駅から天の岩戸まではバスで10分くらいですが、時間の都合もありタクシーで移動しました。
 

タクシーの運転手さんは、氣さくでいかにも話が好きそうな感じの初老の男性。

地元の方だけあって、とにかく詳しくいろいろと話してくれます。
 

知っていることも、そうでないこともたくさんありましたが、なぜか意識が内に向かっていて、話に相槌を打ちながらも、どこか上の空な感じではありました。
 

到着してタクシーを降りてから、運転手さんのある一言が蘇ってきます。

「天照大御神、またの名を玉柱屋姫命(たまはしらやひめのみこと)」
 

全然聞いたことがない神様の名前が出てきて「えっ!?」という感じでした。
 

後で調べて分かったのですが、玉柱屋姫命(たまはしらやひめのみこと)は伊雑宮(いざわのみや)でもともと祀られていた神様だったんですね。
 

伊雑宮の御師である西岡家伝承の文書には、

・「玉柱屋姫神天照大神分身在郷」

玉柱屋姫神は郷(里)に在る天照大神の分身

・「瀬織津姫神天照大神分身在河」

瀬織津姫は河に在る天照大神の分身

とあるとのことです。
 

神様はいろいろな名前で語られたりするので珍しいことではないのですが、この天の岩戸へ行くタイミングで聞いたこともありなぜか氣になっていました。
 
 

ホツマツタヱによれば、天照大御神はアマテルカミという名で男性となっています。

13人のお后がいて、正室はセオリツヒメです。
 

古事記、日本書紀の影響が強いので、ホツマツタヱを色眼鏡で見る人もいるとは思います。

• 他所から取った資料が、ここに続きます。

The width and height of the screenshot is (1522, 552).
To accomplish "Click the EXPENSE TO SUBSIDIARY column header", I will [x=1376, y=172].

でも実際にホツマツタヱを読み、学んでいくと、ここに記されていることはかなりの真実を含んでいると感じざるを得ません。
 

記紀編纂の際にアマテルカミ(男性)が天照大御神(女性)に書き換えられ、それを隠すためにセオリツヒメを含む13人のお后は隠された(名前を変えられた)という解釈も頷けます。
 
 

ただ一方で、ホツマツタヱに書かれていないこともあるはずだと思っています。

書物に書けることには限りがありますからね。
 

それぞれの書物には意図するテーマがあります。

それに沿った優先順位があり、省かれる事柄も当然ある。
 

どんなに素晴らしい書物でも、必ず書物を編纂する意図があり、全てを記すことはできないということは押さえておきたいポイントです。
 
 

なぜこんな話をしたのかと言うと、天照大御神は男性、女性の両方、つまり二人存在したという話をチラホラと耳にするからです。

実際にどこかのタイミングで入れ替わったということもあり得なくはないとは思いませんか?
 

まあ私の推測も混じっているので、話半分で聞いてくださいね(笑)
 

無理に信じなくて大丈夫です。

自分の感覚を大切にしましょう。
 

大いに興味をそそられるテーマではありますが、人物(神様)像を求めすぎるのも本質から外れると思っています。
 

確かにご先祖様(神様)の物語からは、学べること、感じることはたくさんありますよね。

日本や日本人についての理解を深めることもできます。
 

とても大切なことですが、それ以上に知るべき真理がこの日本には隠されているようです。
 
 

古事記、日本書紀、ホツマツタヱだけでなく、先代旧事本紀、倭姫命世紀、竹内文書、宮下文書、、、

学界に認められているとか、いないとか関係なしに幅広い視野で学んでいけばいいのだと思います。
 

ただ、どれが正しいという答え合わせに終始すると、言葉(ことは・・・言のはじっこ)に囚われ過ぎて迷子になってしまうことも。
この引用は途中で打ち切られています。